To note, it should be pointed out that in the tested immunoenzymatic assays there are self-antigens that are normally evaluated in the context of autoimmune diseases, therefore, this does not exclude the possibility that ANA in MDS patients may have a different antigenic target not included in the performed tests and which could be part of the pool of Tumor Associated Antigens (TAAs).

In the ANA ≥ 1:160 positive MDS group, a trend of increase ANA positivity with increasing patient’s age was observed, suggesting a possible greater involvement of immune system dysfunction in older patients. This data is also underscored by an increase in the median age of ANA ≥ 1:160 positive MDS patients compared to the entire MDS cohort (79 vs 73 years, respectively, p = 0.1339).

The stratification of ANA ≥ 1:160 positive MDS according to the 2016 WHO classification and IPSS-R score did not show a statistically significant association between ANA positivity and a specific MDS subgroup, although patients with intermediate risk showed the higher frequency of ANA positivity. The lack of patient stratification may again confirm the strong heterogeneity that characterizes both MDS and SIAD, complicating the diagnostic and prognostic classification of patients characterized by both hematological and immunological disorders. In this line, it is also difficult to establish a specific treatment strategy which may include both hematological and inflammatory/autoimmune treatments.

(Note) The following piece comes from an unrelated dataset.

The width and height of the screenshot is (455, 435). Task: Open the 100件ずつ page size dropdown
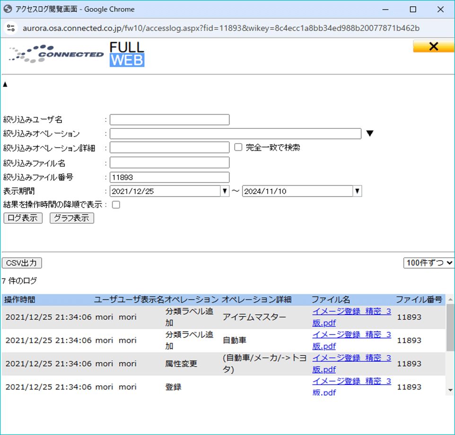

Finally, in the last part of our study, the possibility that somatic mutations could also affect the immunological profile of ANA ≥ 1:160 positive MDS was evaluated. The recent introduction of patients with VEXAS syndrome as a unique and distinct entity of patients with hematologic disorders in association with inflammatory/autoimmune phenomena, prompted us to perform a Sanger sequencing analysis to be able to exclude mutations in the UBA1 gene, which are considered as pathognomonic alterations of VEXAS syndrome. The entire cohort of ANA ≥ 1:160 positive MDS, did not show UBA1 mutations.

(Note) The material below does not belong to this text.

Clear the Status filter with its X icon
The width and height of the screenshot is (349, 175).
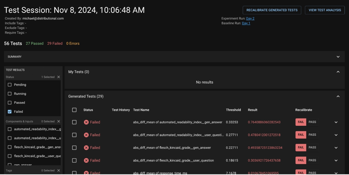[x=58, y=77]
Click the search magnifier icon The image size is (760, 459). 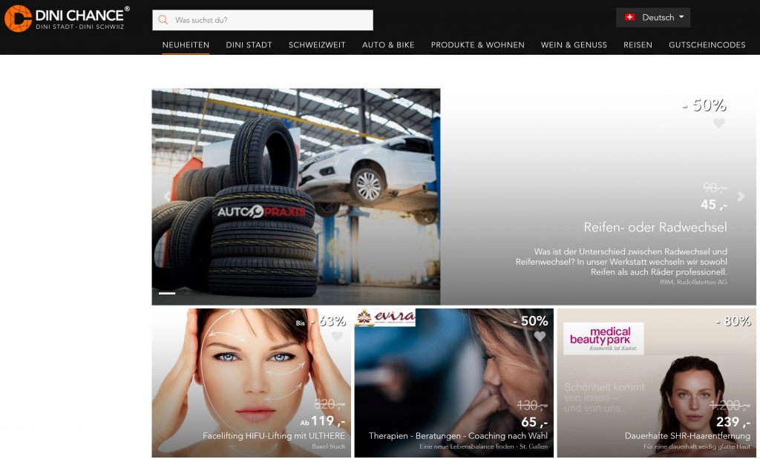163,20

Results from t-NGS performed in ANA ≥ 1:160 positive MDS group showed a mutational landscape similar to all MDS cohort, except for an increased frequency of mutations in the TP53 gene. These data are also confirmed by the comparative analysis of the main involved biological pathways, that showed few differences between the entire MDS cohort and the ANA ≥ 1:160 positive MDS group, summarized with the inversion between the DNA methylation pathway, which was found to be more frequently mutated in the ANA ≥ 1:160 positive MDS, and the splicing factors pathway, in addition with the increased frequency of p53 pathway.

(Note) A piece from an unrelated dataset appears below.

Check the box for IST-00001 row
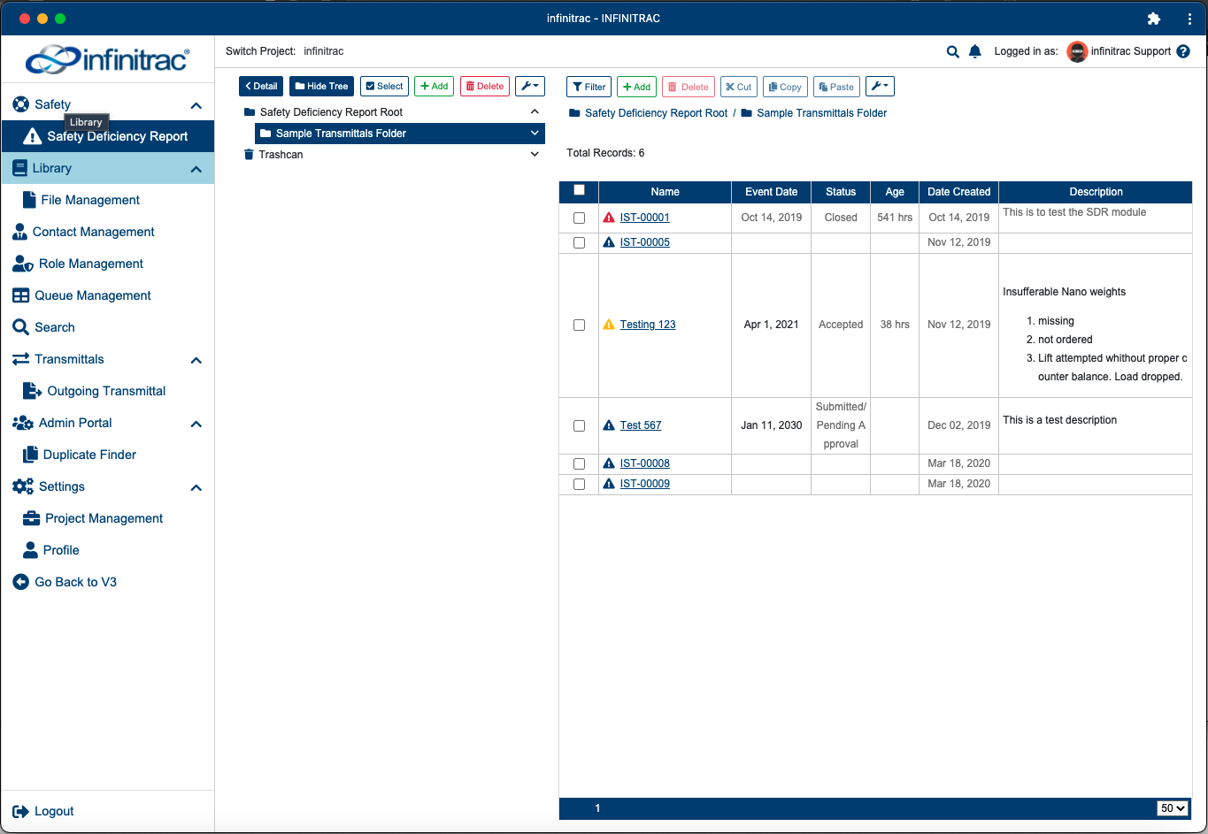 pos(580,218)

After the characterization of the mutational profile by t-NGS, we tried to test whether there was a correlation between the mutational profile and the frequency of ANA ≥ 1:160 positivity. Results did not show a statistically significant increase of ANA positivity in relation to a specific genetic variant and/or biological pathway. These data could confirm that the genetic variants responsible for the hematologic disorder may not also be the direct cause of the inflammatory/autoimmune disorders, suggesting other possible trigger factors for the immunologic disfunction.

In conclusion, although a statistically increased presence of anti-nuclear antibodies was found in our MDS cohort, the low antigenic specificity may suggest how these autoantibodies are not directed against pathognomonic antigens of autoimmune disorders, but rather against different proteins that might be associated to inflammatory cross-reactions and systemic inflammation phenomena, typically found in patients with hematologic disorders, or toward tumor-associated antigens not yet identified in the context of MDS. The concomitant study of autoimmunity, deep clinical phenotype and MDS specific features will shed light on the role of autoantigens in MDS pathobiology.